Tim Claypole (Swansea) presented
a service that they have started. Newspaper printers will contract with Swansea
to rate them. The printer prints a test target, which is measured and graded at
Swansea. This service differs from other software packages in that it is an
independent evaluation, and in that it compares one printer against another.
Sasha Pekarovicova (Western Michigan University) gave a talk about their experiences in creating a printed electronics capacitor where pthallocyanine ink (commonly called cyan) is used as the dielectric. The pinholing effect was problematic. (If I understand the issue correctly, this limits the breakdown voltage of the capacitor.)
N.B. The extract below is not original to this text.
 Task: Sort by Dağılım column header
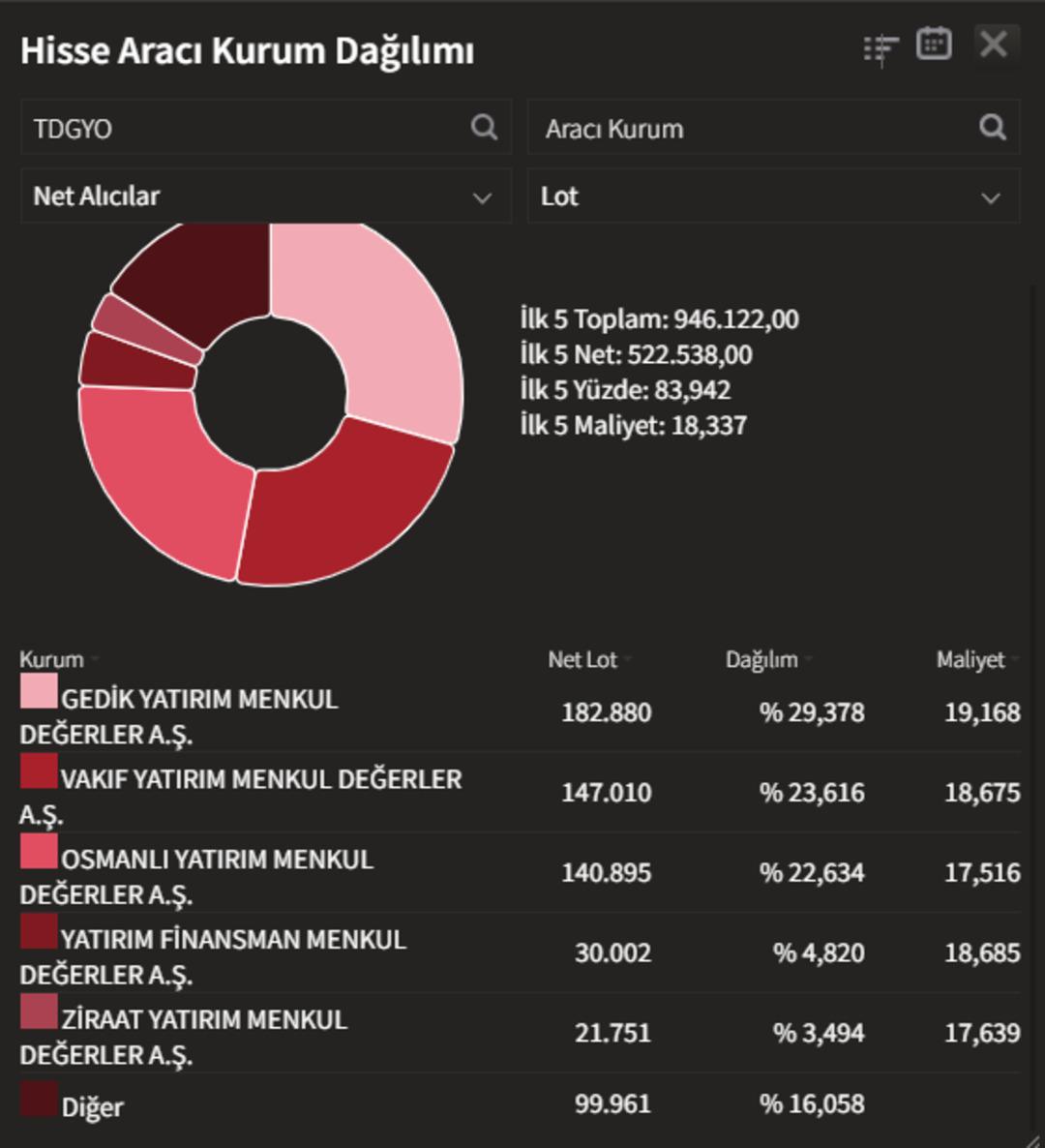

Bruce Leigh-Myers (RIT) described
a G7 calibration that was done on a gravure press by his colleague Bob Chung. Typically, a G7 calibration
takes a few iterations to dial the press in. On gravure, this is very
costly, since it costs and arm and a leg and two tickets to Disneyland to engrave the cylinders. The idea is
to do the first press run virtually. The first run is performed by attaching a
gravure ICC profile to the P2P target file and reading the values out of the digital image. Simple enough, and it did work. Only one set of cylinders needed to be
engraved.
Udi Arieli (EFI) gave an enlightening talk (with many cute videos) about his theory of global optimization. This is the idea that a printing process should not be thought of as strictly a printing process in order to make for efficiency. Concentrating on optimizing just one process unit can hurt the efficiency of another. I have known Udi for years, but had never heard him speak until this conference. I had no idea he was such a smart guy.
I know I missed some good talks, but I was either hung over (as I said), forgot my pen, was signing autographs for a student, or the topic was way over my head. For lack of time, I have omitted reviews of all the student's journals - which I thought were fabulous this year!
Oh... I almost forgot one thing. I am now the VP of papers. That means - talk to me if you want a spot in next year's conference.